Na minha pilha antiga, isso teria sido acionado instantaneamente. A Mira fez algo diferente. O modelo primário sinalizou executar. Um modelo secundário reduziu a confiança porque a volatilidade de curto prazo estava se agrupando de uma maneira que historicamente reverteu dentro de dois ciclos de amostragem. A pontuação final de confiança caiu de 0,82 para 0,61.
Sem negociação.
Eu me senti irritado. Um movimento de 0.3 por cento passou enquanto o sistema aguardava o alinhamento do modelo. Essa hesitação parecia ineficiência. Dez minutos depois, o preço retraiu 1.7 por cento. A entrada perdida teria se transformado em uma saída forçada.
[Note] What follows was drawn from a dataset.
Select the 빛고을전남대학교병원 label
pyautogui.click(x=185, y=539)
O que mudou para mim não foi apenas o resultado. Mira expôs o peso por trás do raciocínio de cada modelo. Em vez de receber um único número de confiança, eu poderia ver a discordância quantificada. O Modelo A superestimou o momento em tempo real. O Modelo B o desconsiderou devido à correlação de anomalias. Essa visibilidade alterou como eu interajo com agentes autônomos. Parei de tratá-los como gatilhos rápidos e comecei a tratá-los como debates internos.
Há atrito nesse design. As janelas de consenso adicionam latência. Em mercados mais finos, até mesmo um pequeno atraso muda os preenchimentos. Minha taxa de sobreposição manual costumava ficar em torno de 15 por cento. Após integrar Mira, caiu para abaixo de 6 por cento, em parte porque a camada de coordenação tomou menos decisões imprudentes e em parte porque aprendi a confiar no atraso.
Nem tudo melhorou. Em uma sessão volátil, o limiar de concordância entre múltiplos modelos bloqueou duas negociações que teriam sido lucrativas. O sistema se inclinou para o conservadorismo quando a velocidade teria compensado. Esse viés em direção à integridade em vez da agressão nem sempre é ideal.
Ainda assim, o momento mais revelador veio quando um feed de preços falhou por cerca de um minuto. Anteriormente, esse tipo de anomalia acionava reequilíbrios ruins antes que eu notasse. Desta vez, o modelo de detecção de anomalias da Mira sinalizou inconsistência de feed cruzado e interrompeu a execução. Silenciosamente. Sem alerta dramático. Apenas recusa.
Parecia menos como automação e mais como supervisão de um processo de pensamento. A tomada de decisão autônoma é frequentemente apresentada como uma substituição dos humanos. O que eu experimentei foi algo mais restrito e estranho. Máquinas discordando de si mesmas antes de agir.
Essa discordância interna se tornou a parte à qual eu presto atenção. Não a velocidade. Não a autonomia. A hesitação.